The C Machine, and the CRISP and Hobbit that followed, directly supported the types of memory access that programming languages used and was optimized for running the C programming language. Instructions included the ability to talk directly to memory, notably structures within memory such as stack frames and arrays. Although this "memory-data" model was typical of the earlier CISC designs, in the C Machine data access was handled entirely via a stack of 64 32-bit registers; the registers were not otherwise addressable (in contrast with the INMOS Transputer and other stack-based designs). Using a stack for data access can dramatically reduce code size as there is no need to specify the location of the data needed by the instructions. On such a stack machine, most instructions implicitly use the data on the top of the stack. Higher code density means less data movement on the memory bus, improving performance.

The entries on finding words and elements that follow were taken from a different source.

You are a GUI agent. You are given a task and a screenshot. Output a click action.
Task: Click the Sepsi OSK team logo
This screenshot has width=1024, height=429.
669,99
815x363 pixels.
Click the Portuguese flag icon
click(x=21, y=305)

One interesting side-effect of the Hobbit design was that it inspired designers of the Dis virtual machine (an offshoot of Plan 9) to use a memory-to-memory-based system that more closely matched the internal register-based workings of real-world processors. They found, as RISC designers would have expected, that without a load-store design it was difficult to improve the instruction pipeline and thereby operate at higher speeds. They felt that all future processors would thus move to a load-store design, and built Inferno to reflect this. In contrast, Java and .NET virtual machines are stack based, a side-effect of being designed by language programmers as opposed to chip designers. Translating from a stack based language to a register-based assembly language is a "heavyweight" operation; Java's virtual machine and compiler are many times larger and slower than the Dis virtual machine and the Limbo (the most common language compiled for Dis) compiler.

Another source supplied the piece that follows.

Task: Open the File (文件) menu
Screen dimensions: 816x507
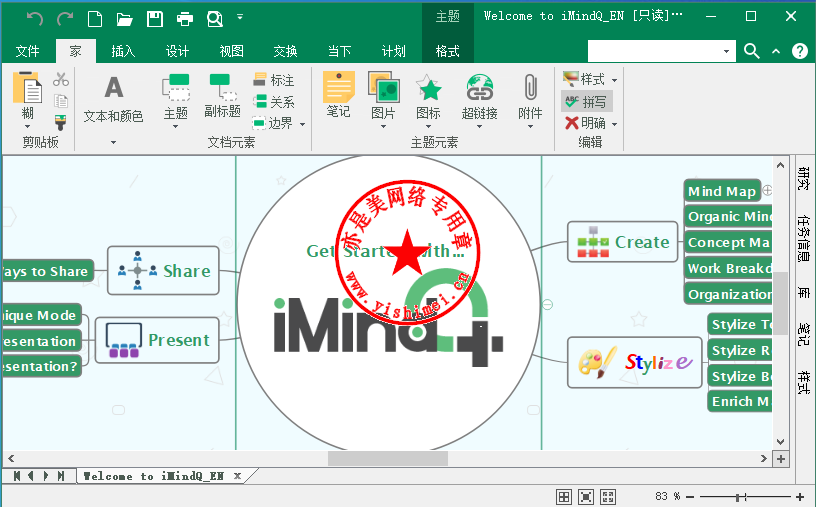Action: click(x=28, y=51)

CRISP was produced in 1987, largely for experimental purposes. According to a major computing timeline, Apple Computer approached AT&T and paid them to develop a newer version of the CRISP suitable for low-power use in the Newton. The result was the Hobbit, which was initially produced as the 92010 in 1992 with a 3 kB instruction buffer and the 92020 in 1994 with 6 kB. Although it did not end up being used by Apple, Hobbit did see use in AT&T's own EO Personal Communicator, an early PDA running GO Corporation's PenPoint operating system, as well as the earliest (unreleased) versions of the BeBox. With these exceptions there was almost no commercial use of the design, and production was ended.